[Recorded data]
____

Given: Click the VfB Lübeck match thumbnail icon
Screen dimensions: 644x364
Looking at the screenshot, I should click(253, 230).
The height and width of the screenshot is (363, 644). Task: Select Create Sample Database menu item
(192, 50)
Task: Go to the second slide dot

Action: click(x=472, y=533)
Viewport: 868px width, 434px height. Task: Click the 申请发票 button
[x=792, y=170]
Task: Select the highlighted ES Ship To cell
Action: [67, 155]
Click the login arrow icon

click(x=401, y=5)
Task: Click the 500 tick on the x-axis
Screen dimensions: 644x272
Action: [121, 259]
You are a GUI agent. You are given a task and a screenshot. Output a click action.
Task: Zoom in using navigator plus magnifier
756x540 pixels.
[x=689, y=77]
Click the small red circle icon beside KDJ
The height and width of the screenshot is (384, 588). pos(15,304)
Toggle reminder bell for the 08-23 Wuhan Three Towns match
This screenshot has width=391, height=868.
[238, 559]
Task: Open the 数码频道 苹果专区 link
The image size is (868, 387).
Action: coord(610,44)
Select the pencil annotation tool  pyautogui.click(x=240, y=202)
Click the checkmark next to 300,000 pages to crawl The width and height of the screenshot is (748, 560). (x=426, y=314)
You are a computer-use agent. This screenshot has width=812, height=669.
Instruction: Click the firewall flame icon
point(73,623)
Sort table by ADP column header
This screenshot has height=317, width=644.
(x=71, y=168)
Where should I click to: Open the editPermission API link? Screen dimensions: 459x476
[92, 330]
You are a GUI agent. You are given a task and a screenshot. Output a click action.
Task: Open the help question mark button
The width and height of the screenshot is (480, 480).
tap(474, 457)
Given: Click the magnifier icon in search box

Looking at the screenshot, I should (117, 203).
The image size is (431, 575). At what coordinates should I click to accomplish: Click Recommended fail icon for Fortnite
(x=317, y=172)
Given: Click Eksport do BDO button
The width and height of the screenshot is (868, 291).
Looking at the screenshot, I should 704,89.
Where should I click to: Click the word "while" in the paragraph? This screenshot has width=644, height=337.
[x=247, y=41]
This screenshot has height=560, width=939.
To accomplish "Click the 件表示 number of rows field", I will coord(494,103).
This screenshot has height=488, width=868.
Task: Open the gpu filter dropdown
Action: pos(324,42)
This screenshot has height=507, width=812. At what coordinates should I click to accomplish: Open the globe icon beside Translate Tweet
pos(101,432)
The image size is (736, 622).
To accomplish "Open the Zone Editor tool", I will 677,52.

____

**Goal of the exercise**:
Please give back all of the data exactly as it appears.

**Expected output**:
Given: Click the VfB Lübeck match thumbnail icon
Screen dimensions: 644x364
Looking at the screenshot, I should click(253, 230).
The height and width of the screenshot is (363, 644). Task: Select Create Sample Database menu item
(192, 50)
Task: Go to the second slide dot

Action: click(x=472, y=533)
Viewport: 868px width, 434px height. Task: Click the 申请发票 button
[x=792, y=170]
Task: Select the highlighted ES Ship To cell
Action: [67, 155]
Click the login arrow icon

click(x=401, y=5)
Task: Click the 500 tick on the x-axis
Screen dimensions: 644x272
Action: [121, 259]
You are a GUI agent. You are given a task and a screenshot. Output a click action.
Task: Zoom in using navigator plus magnifier
756x540 pixels.
[x=689, y=77]
Click the small red circle icon beside KDJ
The height and width of the screenshot is (384, 588). pos(15,304)
Toggle reminder bell for the 08-23 Wuhan Three Towns match
This screenshot has width=391, height=868.
[238, 559]
Task: Open the 数码频道 苹果专区 link
The image size is (868, 387).
Action: coord(610,44)
Select the pencil annotation tool  pyautogui.click(x=240, y=202)
Click the checkmark next to 300,000 pages to crawl The width and height of the screenshot is (748, 560). (x=426, y=314)
You are a computer-use agent. This screenshot has width=812, height=669.
Instruction: Click the firewall flame icon
point(73,623)
Sort table by ADP column header
This screenshot has height=317, width=644.
(x=71, y=168)
Where should I click to: Open the editPermission API link? Screen dimensions: 459x476
[92, 330]
You are a GUI agent. You are given a task and a screenshot. Output a click action.
Task: Open the help question mark button
The width and height of the screenshot is (480, 480).
tap(474, 457)
Given: Click the magnifier icon in search box

Looking at the screenshot, I should (117, 203).
The image size is (431, 575). At what coordinates should I click to accomplish: Click Recommended fail icon for Fortnite
(x=317, y=172)
Given: Click Eksport do BDO button
The width and height of the screenshot is (868, 291).
Looking at the screenshot, I should 704,89.
Where should I click to: Click the word "while" in the paragraph? This screenshot has width=644, height=337.
[x=247, y=41]
This screenshot has height=560, width=939.
To accomplish "Click the 件表示 number of rows field", I will coord(494,103).
This screenshot has height=488, width=868.
Task: Open the gpu filter dropdown
Action: pos(324,42)
This screenshot has height=507, width=812. At what coordinates should I click to accomplish: Open the globe icon beside Translate Tweet
pos(101,432)
The image size is (736, 622).
To accomplish "Open the Zone Editor tool", I will 677,52.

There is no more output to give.